RECORDS =
____________________

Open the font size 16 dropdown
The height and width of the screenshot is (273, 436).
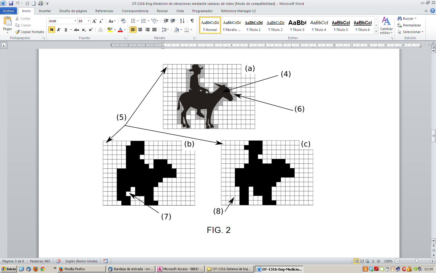pos(88,21)
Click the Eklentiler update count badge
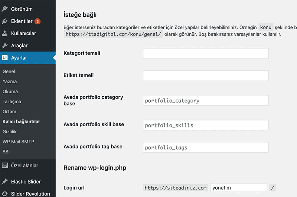 click(37, 21)
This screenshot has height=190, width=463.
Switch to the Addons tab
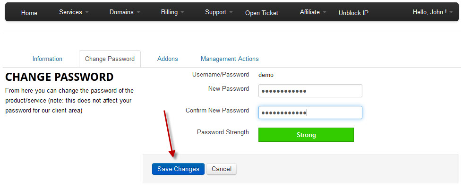coord(168,59)
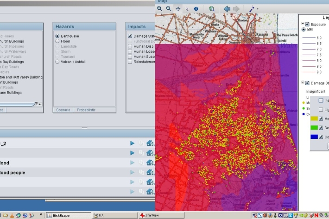Select the Earthquake hazard radio button

[x=57, y=36]
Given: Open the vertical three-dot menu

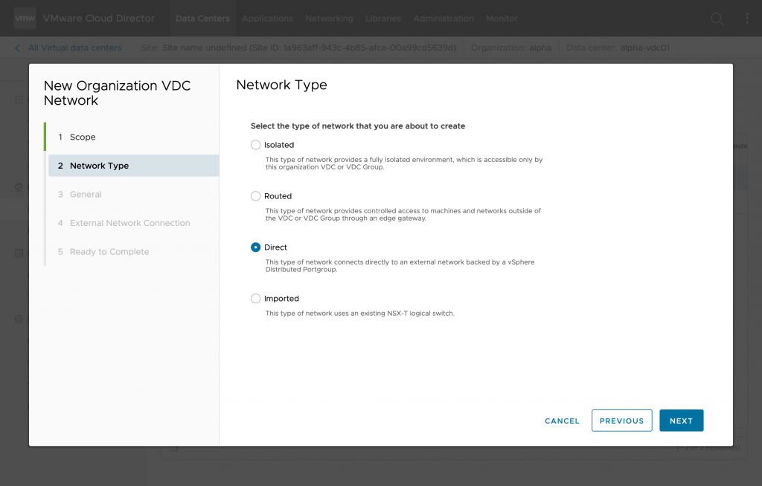Looking at the screenshot, I should tap(747, 19).
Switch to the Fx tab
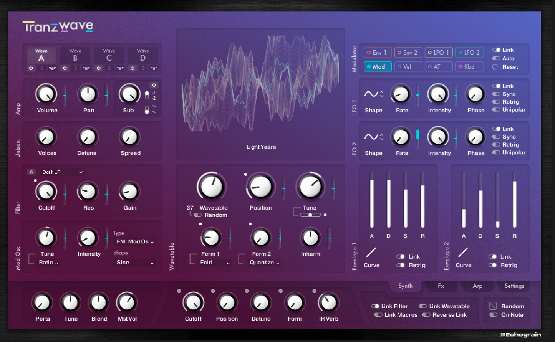 point(441,286)
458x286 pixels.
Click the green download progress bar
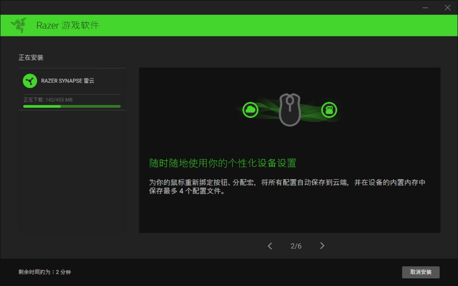tap(72, 106)
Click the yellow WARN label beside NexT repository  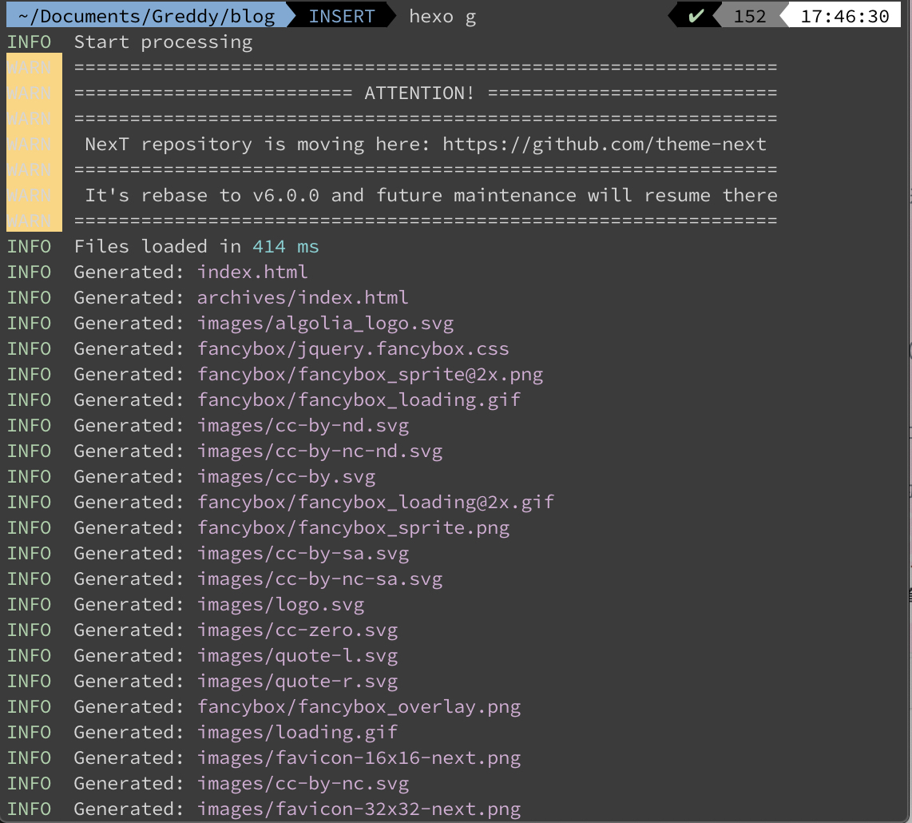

____________________

CHALLENGE = Render these lines as a numbered list, leaving out blank lines and pictures.

WORKED SOLUTION =
1. Open the font size 16 dropdown
2. The height and width of the screenshot is (273, 436).
3. pos(88,21)
4. Click the Eklentiler update count badge
5.  click(37, 21)
6. This screenshot has height=190, width=463.
7. Switch to the Addons tab
8. coord(168,59)
9. Select the Earthquake hazard radio button
10. [x=57, y=36]
11. Given: Open the vertical three-dot menu
12. Looking at the screenshot, I should tap(747, 19).
13. Switch to the Fx tab
14.  point(441,286)
15. 458x286 pixels.
16. Click the green download progress bar
17. tap(72, 106)
18. Click the yellow WARN label beside NexT repository  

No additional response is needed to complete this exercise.